Optimal Source Coding of Markov Chains for Real-Time Remote Estimation
Ismail Cosandal, Sennur Ulukus
TL;DR
This paper tackles real-time remote monitoring of Markov sources by assuming that each bit transmission lasts one time slot and the source evolves on the same time scale. It models the problem as an MDP with an augmented state that includes the current symbol and its transmission duration, and solves for an optimal policy via policy iteration using complete codes that satisfy Kraft's equality.

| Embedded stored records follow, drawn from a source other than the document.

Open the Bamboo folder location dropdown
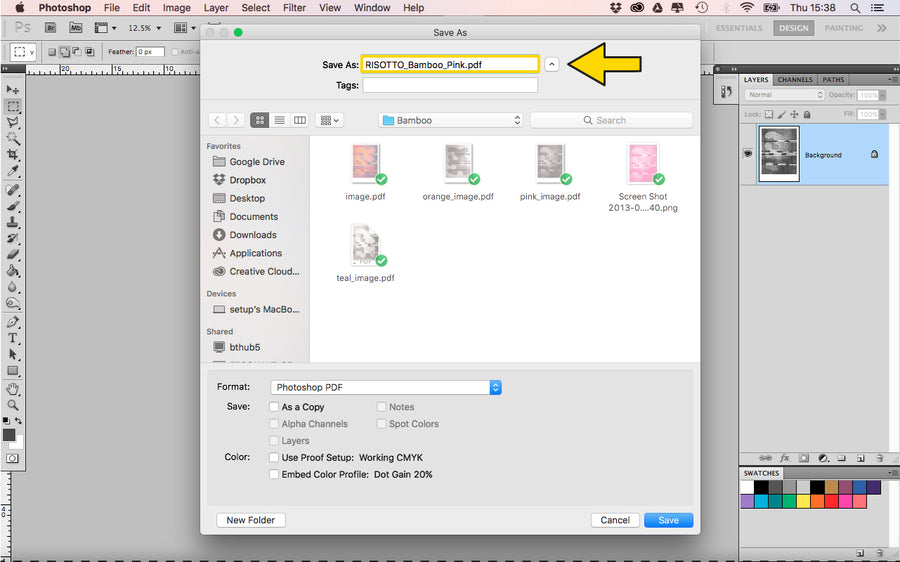Image resolution: width=900 pixels, height=562 pixels. click(451, 120)
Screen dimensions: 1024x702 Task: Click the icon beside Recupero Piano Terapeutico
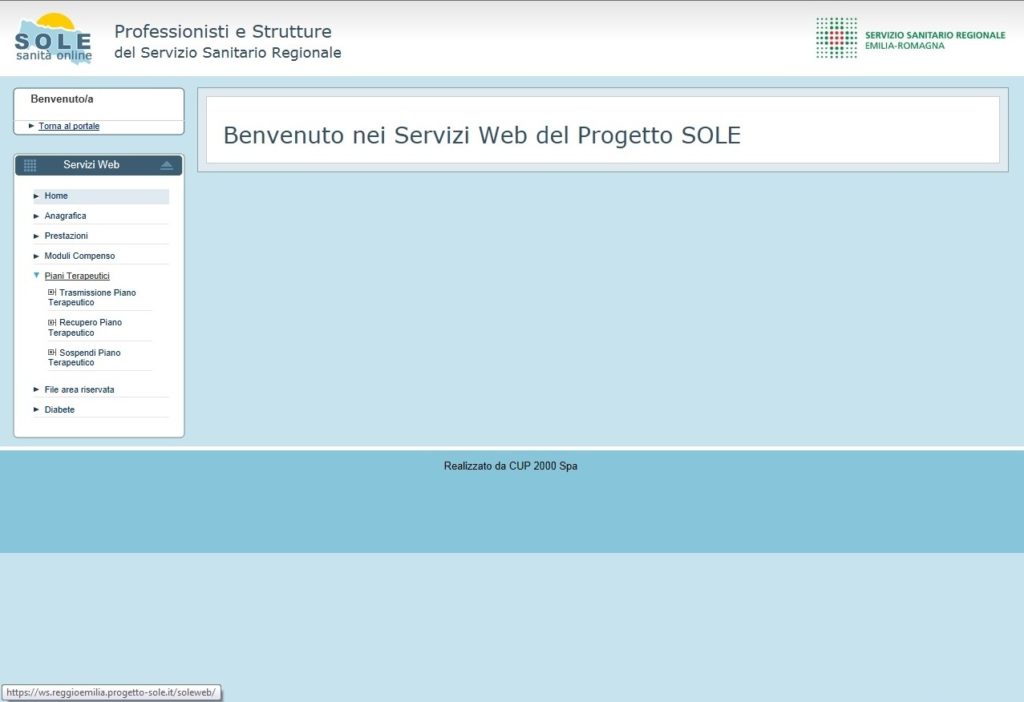[x=52, y=322]
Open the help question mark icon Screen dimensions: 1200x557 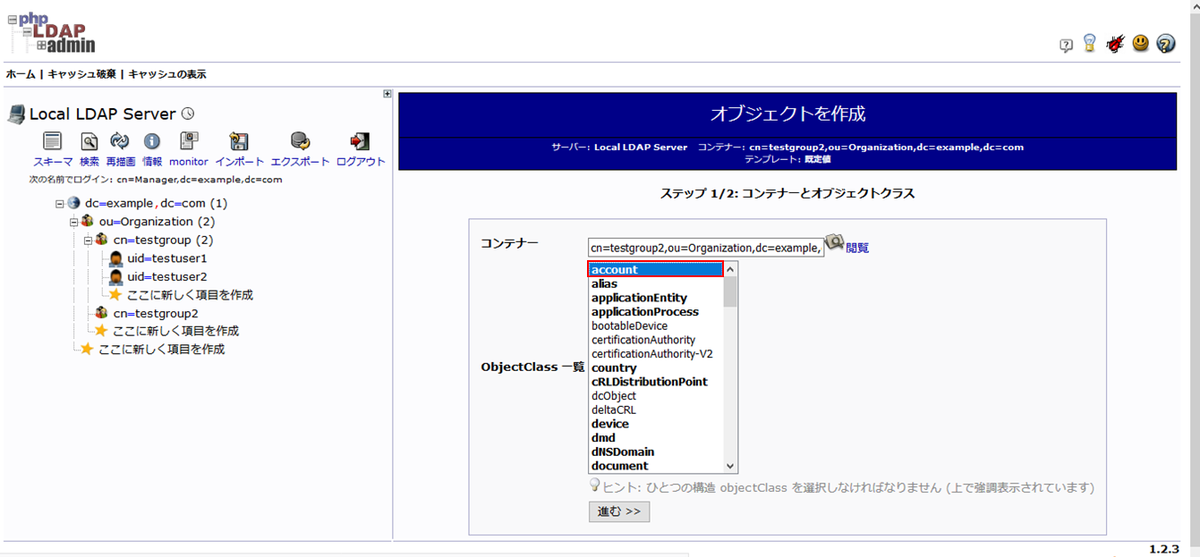click(x=1165, y=45)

Two Huffman-based benchmarks (Myopic and Steady-State) are analyzed for comparison, and the framework is extended to CTMCs by treating per-bit delays with the matrix exponential $\mathrm{Exp}(\bm{Q}d)$. Empirical results on randomly generated transition matrices show that the proposed optimal policy consistently reduces the average transmission duration relative to the benchmarks, with the gain depending on process parameters such as $N$ and $\beta$. The work provides a principled method for designing real-time remote estimators where coding latency and source dynamics interact in a time-scale-accurate manner.
Abstract
We revisit the source coding problem for a Markov chain under the assumption that the transmission times and how fast the Markov chain transitions its state happen at the same time-scale. Specifically, we assume that the transmission of each bit takes a single time slot, and the Markov chain updates its state in the same time slot. Thus, the length of the codeword assigned to a symbol determines the number of non-transmitted symbols, as well as, the probability of the realization of the next symbol to be transmitted. We aim to minimize the average transmission duration over an infinite horizon by proposing an optimal source coding policy based on the last transmitted symbol and its transmission duration. To find the optimal policy, we formulate the problem with a Markov decision process (MDP) by augmenting the symbols alongside the transmission duration of the symbols. Finally, we analyze two Huffman-based benchmark policies and compare their performances with the proposed optimal policy. We observe that, in randomly generated processes, our proposed optimal policy decreases the average transmission duration compared to benchmark policies. The performance gain varies based on the parameters of the Markov process.